Perché le grandezze economiche sono già rilevanti. E perché c’è un effetto moltiplicatore potenziale enorme. L’Unione Europea ha esportato verso gli Stati Uniti, nel 2013, beni per 110 miliardi di euro. Di questi, 15 miliardi sono riferibili all’agroalimentare. Sia come Europa sia come Italia siamo esportatori netti: sempre nel 2013, i prodotti americani arrivati in Europa hanno avuto un valore aggregato di 10 miliardi di euro, 800 milioni in Italia. Una quota cospicua dei negoziati fra Unione Europea e Stati Uniti, su cui dovrò riferire quanto possibile al Parlamento che poi dovrà dare il suo avallo ai risultati finali, verte proprio su questo comparto. Qual è la tendenza di lungo periodo? Negli ultimi dieci anni, fra 2003 e 2013, l’export comunitario dell’agroalimentare nel suo complesso verso gli Stati Uniti è cresciuto del 35%, quello statunitense verso l’Unione Europea del 32 per cento. Considerando soltanto l’Italia, l’export è salito nello stesso periodo del 53,4%, mentre l’import americano è aumentato del 10 per cento.

Quali sono i principali problemi su cui si sta lavorando?

Ci sono i blocchi tariffari. Quelli sanitari. E ci sono le quote: per molti alimenti oltre un certo tetto di quintali e di litri non si può andare. Sono forme protezionistiche e disarmonizzazioni giuridiche che vanno affrontate una alla volta. E, con competenza e disponibilità, vanno “smontate” da ambo le parti. Facciamo l’esempio dei blocchi sanitari. Ci sono i livelli dei residui di fitofarmaci ammessi in Europa ma non negli Stati Uniti che bloccano l’olio mediterraneo. Oppure, per gli americani è un problema l’insaccato di carne cruda, che da loro non esiste: i salumi, il culatello e il prosciutto crudo di Parma negli Stati Uniti sono visti con sospetto dal regolatore. Allo stesso tempo noi vietiamo l’importazione di carne di pollo che non è trattato durante la macellazione con norme europee, con l’esito paradossale che i nostri supermercati sono pieni di carne di pollo cambogiana e thailandese.

Sì, ma una armonizzazione e una integrazione ragionata dei mercati interessa di più all’Europa.

Questo senz’altro. Gli Stati Uniti esportano da noi soprattutto commodity agricole. Noi, e in particolare i Paesi che si affacciano sul Mediterraneo, vendiamo negli Stati Uniti prodotti lavorati ad alto valore aggiunto. Il mercato più ricco del mondo: 330 milioni di consumatori con una notevole propensione ai consumi e una intensissima fascinazione verso la cultura materiale europea e in particolare il Made in Italy.
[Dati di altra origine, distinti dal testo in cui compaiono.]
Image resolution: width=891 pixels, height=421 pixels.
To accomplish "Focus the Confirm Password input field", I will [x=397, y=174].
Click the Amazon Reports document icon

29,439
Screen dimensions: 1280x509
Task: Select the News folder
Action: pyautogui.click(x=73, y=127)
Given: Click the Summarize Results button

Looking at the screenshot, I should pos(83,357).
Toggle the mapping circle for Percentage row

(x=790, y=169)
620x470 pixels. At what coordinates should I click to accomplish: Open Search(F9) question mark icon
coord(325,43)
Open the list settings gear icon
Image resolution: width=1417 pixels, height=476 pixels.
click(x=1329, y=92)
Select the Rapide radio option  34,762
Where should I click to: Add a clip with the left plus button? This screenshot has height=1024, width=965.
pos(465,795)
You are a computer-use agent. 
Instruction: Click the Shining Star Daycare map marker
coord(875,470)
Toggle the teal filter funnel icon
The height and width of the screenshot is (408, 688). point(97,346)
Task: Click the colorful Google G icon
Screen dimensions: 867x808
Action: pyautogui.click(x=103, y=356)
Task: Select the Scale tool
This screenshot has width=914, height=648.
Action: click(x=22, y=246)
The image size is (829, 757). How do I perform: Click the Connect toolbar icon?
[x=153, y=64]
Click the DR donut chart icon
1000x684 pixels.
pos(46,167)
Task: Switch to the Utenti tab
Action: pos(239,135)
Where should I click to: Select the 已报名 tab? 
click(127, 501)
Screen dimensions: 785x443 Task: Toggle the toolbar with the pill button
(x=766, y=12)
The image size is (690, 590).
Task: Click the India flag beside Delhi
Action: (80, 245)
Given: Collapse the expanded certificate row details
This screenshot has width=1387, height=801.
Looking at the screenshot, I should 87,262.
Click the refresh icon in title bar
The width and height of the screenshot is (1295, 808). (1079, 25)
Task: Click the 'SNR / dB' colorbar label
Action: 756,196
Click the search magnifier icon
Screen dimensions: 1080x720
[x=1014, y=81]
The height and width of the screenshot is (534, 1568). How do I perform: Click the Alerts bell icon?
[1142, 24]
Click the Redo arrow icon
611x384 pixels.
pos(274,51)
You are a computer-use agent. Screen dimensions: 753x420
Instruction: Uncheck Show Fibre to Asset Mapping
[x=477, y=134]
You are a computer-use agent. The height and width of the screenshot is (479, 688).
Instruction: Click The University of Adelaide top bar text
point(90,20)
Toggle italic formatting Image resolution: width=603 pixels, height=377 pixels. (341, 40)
Lei ha citato i Paesi che si affacciano sul Mediterraneo. Ci sono differenze strategiche – e di legittimi interessi – fra il Nord e il Sud Europa, in questa delicata partita con gli Stati Uniti?

Senz’altro le strutture economiche del Sud Europa, in cui esiste appunto una prevalenza di prodotti ad alto valore aggiunto, sono diverse rispetto a quelle del Nord Europa, come la Danimarca, l’Olanda, la Germania. Esistono sensibilità diverse. Ma il confronto con gli Stati Uniti, in questa fase, è troppo strategico per non riuscire a trovare una dimensione unica e univoca dell’essere Europa. Basti pensare che, secondo una simulazione effettuata dall’ufficio studi del Parlamento europeo, se venissero azzerate le barriere tariffarie e fossero ridotte di un quarto quelle non tariffarie, l’export europeo verso gli Stati Uniti aumenterebbe del 120 per cento.

Anche perché, con l’atteggiamento dell’amministrazione Obama favorevole sia al libero scambio sia al ritorno della centralità della manifattura in ogni suo aspetto inclusa la trasformazione dei prodotti agricoli, il momento storico appare favorevole.

È così. Ma adesso, a seguito dei risultati delle elezioni di Midterm, i negoziati del Ttip potrebbero subire un’accelerazione. Sarà quindi necessario che l’Unione Europea continui a lavorare per sfruttare al meglio l’inclinazione positiva della Casa Bianca. Il 2015 sarà un anno strategico. È vero che, se nel 2016 dovesse prevalere un candidato democratico, non vi sarebbero ragioni per ipotizzare una mutazione della linea finora seguita. Se alle prossime elezioni dovesse invece prevalere un repubblicano, si porrebbe la questione di quali linee di politica economica seguirebbe, ma l’apertura all’interno del Grand Old Party su temi come il mercato e il libero scambio è già stata dimostrata. La tendenza storica, e questo è quello che più conta, sembra ben avviata. Con un grande vantaggio potenziale per l’economia italiana.